(Dataset entries)
#####

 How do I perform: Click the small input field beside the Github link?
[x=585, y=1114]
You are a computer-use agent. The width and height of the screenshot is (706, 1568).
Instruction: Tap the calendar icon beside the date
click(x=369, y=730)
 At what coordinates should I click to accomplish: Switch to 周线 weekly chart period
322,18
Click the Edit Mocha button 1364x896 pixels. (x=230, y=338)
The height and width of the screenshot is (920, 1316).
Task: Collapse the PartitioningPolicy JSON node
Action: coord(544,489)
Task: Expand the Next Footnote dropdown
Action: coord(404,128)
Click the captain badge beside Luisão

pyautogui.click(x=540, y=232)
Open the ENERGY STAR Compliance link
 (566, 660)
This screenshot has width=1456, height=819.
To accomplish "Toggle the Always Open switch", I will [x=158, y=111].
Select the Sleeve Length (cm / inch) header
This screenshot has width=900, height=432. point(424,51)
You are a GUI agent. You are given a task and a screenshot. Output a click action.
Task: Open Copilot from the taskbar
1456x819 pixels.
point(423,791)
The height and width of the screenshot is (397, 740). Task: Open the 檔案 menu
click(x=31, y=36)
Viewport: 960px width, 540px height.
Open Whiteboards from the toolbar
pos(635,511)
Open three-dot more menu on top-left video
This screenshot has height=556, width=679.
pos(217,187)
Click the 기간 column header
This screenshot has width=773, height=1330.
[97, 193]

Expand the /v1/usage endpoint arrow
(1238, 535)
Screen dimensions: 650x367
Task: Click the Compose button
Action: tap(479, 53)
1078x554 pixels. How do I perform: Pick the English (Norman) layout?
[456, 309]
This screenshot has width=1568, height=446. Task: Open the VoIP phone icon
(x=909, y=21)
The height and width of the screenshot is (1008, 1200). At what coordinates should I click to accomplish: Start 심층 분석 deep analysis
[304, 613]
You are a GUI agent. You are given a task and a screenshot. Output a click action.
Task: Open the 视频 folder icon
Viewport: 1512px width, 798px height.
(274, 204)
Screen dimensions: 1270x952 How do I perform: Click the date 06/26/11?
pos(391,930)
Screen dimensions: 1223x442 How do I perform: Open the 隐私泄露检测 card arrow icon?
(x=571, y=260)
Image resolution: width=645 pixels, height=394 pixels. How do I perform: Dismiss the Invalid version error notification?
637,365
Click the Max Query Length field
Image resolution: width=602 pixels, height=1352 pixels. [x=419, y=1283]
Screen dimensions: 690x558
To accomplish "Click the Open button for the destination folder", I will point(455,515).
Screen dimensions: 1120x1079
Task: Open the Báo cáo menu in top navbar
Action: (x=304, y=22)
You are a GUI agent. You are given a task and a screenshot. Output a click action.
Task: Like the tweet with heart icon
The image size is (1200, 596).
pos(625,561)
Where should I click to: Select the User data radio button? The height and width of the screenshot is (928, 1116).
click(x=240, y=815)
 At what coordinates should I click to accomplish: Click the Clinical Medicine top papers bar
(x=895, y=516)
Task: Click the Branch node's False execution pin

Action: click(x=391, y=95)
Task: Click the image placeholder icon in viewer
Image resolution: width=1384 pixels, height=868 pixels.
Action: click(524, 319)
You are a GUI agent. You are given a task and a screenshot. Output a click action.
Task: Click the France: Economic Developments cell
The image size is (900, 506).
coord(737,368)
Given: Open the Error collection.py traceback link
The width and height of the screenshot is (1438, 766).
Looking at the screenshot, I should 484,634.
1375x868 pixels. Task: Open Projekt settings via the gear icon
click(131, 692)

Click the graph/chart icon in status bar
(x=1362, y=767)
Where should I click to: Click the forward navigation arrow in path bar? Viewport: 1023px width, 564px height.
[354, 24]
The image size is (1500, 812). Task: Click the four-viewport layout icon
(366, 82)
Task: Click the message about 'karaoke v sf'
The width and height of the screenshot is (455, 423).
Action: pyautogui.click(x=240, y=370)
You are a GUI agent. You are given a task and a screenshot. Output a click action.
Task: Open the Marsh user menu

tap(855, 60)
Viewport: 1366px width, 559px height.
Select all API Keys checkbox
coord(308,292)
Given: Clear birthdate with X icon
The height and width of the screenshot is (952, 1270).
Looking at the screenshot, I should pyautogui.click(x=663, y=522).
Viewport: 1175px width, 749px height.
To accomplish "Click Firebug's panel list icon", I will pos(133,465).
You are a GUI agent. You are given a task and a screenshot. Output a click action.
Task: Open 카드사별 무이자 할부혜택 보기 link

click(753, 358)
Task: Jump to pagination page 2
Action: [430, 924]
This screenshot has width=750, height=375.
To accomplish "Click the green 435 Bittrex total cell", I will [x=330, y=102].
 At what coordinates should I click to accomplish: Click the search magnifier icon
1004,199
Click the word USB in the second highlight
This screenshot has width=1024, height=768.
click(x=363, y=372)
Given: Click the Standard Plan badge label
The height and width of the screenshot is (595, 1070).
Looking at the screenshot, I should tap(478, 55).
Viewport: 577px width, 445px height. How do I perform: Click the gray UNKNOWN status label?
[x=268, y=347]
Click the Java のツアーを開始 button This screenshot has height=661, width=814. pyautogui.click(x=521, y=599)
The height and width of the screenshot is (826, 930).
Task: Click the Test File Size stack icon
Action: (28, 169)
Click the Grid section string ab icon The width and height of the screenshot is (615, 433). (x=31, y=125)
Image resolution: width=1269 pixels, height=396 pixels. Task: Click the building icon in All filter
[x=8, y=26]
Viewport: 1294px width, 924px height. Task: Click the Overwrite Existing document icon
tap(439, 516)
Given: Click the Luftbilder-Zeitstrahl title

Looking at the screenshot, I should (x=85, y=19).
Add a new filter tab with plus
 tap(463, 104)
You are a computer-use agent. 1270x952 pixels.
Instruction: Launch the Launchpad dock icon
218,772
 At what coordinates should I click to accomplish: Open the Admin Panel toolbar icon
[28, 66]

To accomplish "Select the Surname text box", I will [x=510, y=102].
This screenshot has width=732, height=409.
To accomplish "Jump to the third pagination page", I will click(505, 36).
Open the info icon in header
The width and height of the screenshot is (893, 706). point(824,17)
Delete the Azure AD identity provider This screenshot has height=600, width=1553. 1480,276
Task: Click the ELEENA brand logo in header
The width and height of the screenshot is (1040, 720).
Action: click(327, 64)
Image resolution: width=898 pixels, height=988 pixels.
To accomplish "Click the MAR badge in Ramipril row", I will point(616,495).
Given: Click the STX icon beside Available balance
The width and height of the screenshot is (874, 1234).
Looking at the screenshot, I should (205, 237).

#####

§ Directions
Could you output all of the dataset entries above again, word for word and line for line, with nothing changed?

§ Reply
 How do I perform: Click the small input field beside the Github link?
[x=585, y=1114]
You are a computer-use agent. The width and height of the screenshot is (706, 1568).
Instruction: Tap the calendar icon beside the date
click(x=369, y=730)
 At what coordinates should I click to accomplish: Switch to 周线 weekly chart period
322,18
Click the Edit Mocha button 1364x896 pixels. (x=230, y=338)
The height and width of the screenshot is (920, 1316).
Task: Collapse the PartitioningPolicy JSON node
Action: coord(544,489)
Task: Expand the Next Footnote dropdown
Action: coord(404,128)
Click the captain badge beside Luisão

pyautogui.click(x=540, y=232)
Open the ENERGY STAR Compliance link
 (566, 660)
This screenshot has width=1456, height=819.
To accomplish "Toggle the Always Open switch", I will [x=158, y=111].
Select the Sleeve Length (cm / inch) header
This screenshot has width=900, height=432. point(424,51)
You are a GUI agent. You are given a task and a screenshot. Output a click action.
Task: Open Copilot from the taskbar
1456x819 pixels.
point(423,791)
The height and width of the screenshot is (397, 740). Task: Open the 檔案 menu
click(x=31, y=36)
Viewport: 960px width, 540px height.
Open Whiteboards from the toolbar
pos(635,511)
Open three-dot more menu on top-left video
This screenshot has height=556, width=679.
pos(217,187)
Click the 기간 column header
This screenshot has width=773, height=1330.
[97, 193]

Expand the /v1/usage endpoint arrow
(1238, 535)
Screen dimensions: 650x367
Task: Click the Compose button
Action: tap(479, 53)
1078x554 pixels. How do I perform: Pick the English (Norman) layout?
[456, 309]
This screenshot has width=1568, height=446. Task: Open the VoIP phone icon
(x=909, y=21)
The height and width of the screenshot is (1008, 1200). At what coordinates should I click to accomplish: Start 심층 분석 deep analysis
[304, 613]
You are a GUI agent. You are given a task and a screenshot. Output a click action.
Task: Open the 视频 folder icon
Viewport: 1512px width, 798px height.
(274, 204)
Screen dimensions: 1270x952 How do I perform: Click the date 06/26/11?
pos(391,930)
Screen dimensions: 1223x442 How do I perform: Open the 隐私泄露检测 card arrow icon?
(x=571, y=260)
Image resolution: width=645 pixels, height=394 pixels. How do I perform: Dismiss the Invalid version error notification?
637,365
Click the Max Query Length field
Image resolution: width=602 pixels, height=1352 pixels. [x=419, y=1283]
Screen dimensions: 690x558
To accomplish "Click the Open button for the destination folder", I will point(455,515).
Screen dimensions: 1120x1079
Task: Open the Báo cáo menu in top navbar
Action: (x=304, y=22)
You are a GUI agent. You are given a task and a screenshot. Output a click action.
Task: Like the tweet with heart icon
The image size is (1200, 596).
pos(625,561)
Where should I click to: Select the User data radio button? The height and width of the screenshot is (928, 1116).
click(x=240, y=815)
 At what coordinates should I click to accomplish: Click the Clinical Medicine top papers bar
(x=895, y=516)
Task: Click the Branch node's False execution pin

Action: click(x=391, y=95)
Task: Click the image placeholder icon in viewer
Image resolution: width=1384 pixels, height=868 pixels.
Action: click(524, 319)
You are a GUI agent. You are given a task and a screenshot. Output a click action.
Task: Click the France: Economic Developments cell
The image size is (900, 506).
coord(737,368)
Given: Open the Error collection.py traceback link
The width and height of the screenshot is (1438, 766).
Looking at the screenshot, I should 484,634.
1375x868 pixels. Task: Open Projekt settings via the gear icon
click(131, 692)

Click the graph/chart icon in status bar
(x=1362, y=767)
Where should I click to: Click the forward navigation arrow in path bar? Viewport: 1023px width, 564px height.
[354, 24]
The image size is (1500, 812). Task: Click the four-viewport layout icon
(366, 82)
Task: Click the message about 'karaoke v sf'
The width and height of the screenshot is (455, 423).
Action: pyautogui.click(x=240, y=370)
You are a GUI agent. You are given a task and a screenshot. Output a click action.
Task: Open the Marsh user menu

tap(855, 60)
Viewport: 1366px width, 559px height.
Select all API Keys checkbox
coord(308,292)
Given: Clear birthdate with X icon
The height and width of the screenshot is (952, 1270).
Looking at the screenshot, I should pyautogui.click(x=663, y=522).
Viewport: 1175px width, 749px height.
To accomplish "Click Firebug's panel list icon", I will pos(133,465).
You are a GUI agent. You are given a task and a screenshot. Output a click action.
Task: Open 카드사별 무이자 할부혜택 보기 link

click(753, 358)
Task: Jump to pagination page 2
Action: [430, 924]
This screenshot has width=750, height=375.
To accomplish "Click the green 435 Bittrex total cell", I will [x=330, y=102].
 At what coordinates should I click to accomplish: Click the search magnifier icon
1004,199
Click the word USB in the second highlight
This screenshot has width=1024, height=768.
click(x=363, y=372)
Given: Click the Standard Plan badge label
The height and width of the screenshot is (595, 1070).
Looking at the screenshot, I should tap(478, 55).
Viewport: 577px width, 445px height. How do I perform: Click the gray UNKNOWN status label?
[x=268, y=347]
Click the Java のツアーを開始 button This screenshot has height=661, width=814. pyautogui.click(x=521, y=599)
The height and width of the screenshot is (826, 930).
Task: Click the Test File Size stack icon
Action: (28, 169)
Click the Grid section string ab icon The width and height of the screenshot is (615, 433). (x=31, y=125)
Image resolution: width=1269 pixels, height=396 pixels. Task: Click the building icon in All filter
[x=8, y=26]
Viewport: 1294px width, 924px height. Task: Click the Overwrite Existing document icon
tap(439, 516)
Given: Click the Luftbilder-Zeitstrahl title

Looking at the screenshot, I should (x=85, y=19).
Add a new filter tab with plus
 tap(463, 104)
You are a computer-use agent. 1270x952 pixels.
Instruction: Launch the Launchpad dock icon
218,772
 At what coordinates should I click to accomplish: Open the Admin Panel toolbar icon
[28, 66]

To accomplish "Select the Surname text box", I will [x=510, y=102].
This screenshot has width=732, height=409.
To accomplish "Jump to the third pagination page", I will click(505, 36).
Open the info icon in header
The width and height of the screenshot is (893, 706). point(824,17)
Delete the Azure AD identity provider This screenshot has height=600, width=1553. 1480,276
Task: Click the ELEENA brand logo in header
The width and height of the screenshot is (1040, 720).
Action: click(327, 64)
Image resolution: width=898 pixels, height=988 pixels.
To accomplish "Click the MAR badge in Ramipril row", I will point(616,495).
Given: Click the STX icon beside Available balance
The width and height of the screenshot is (874, 1234).
Looking at the screenshot, I should (205, 237).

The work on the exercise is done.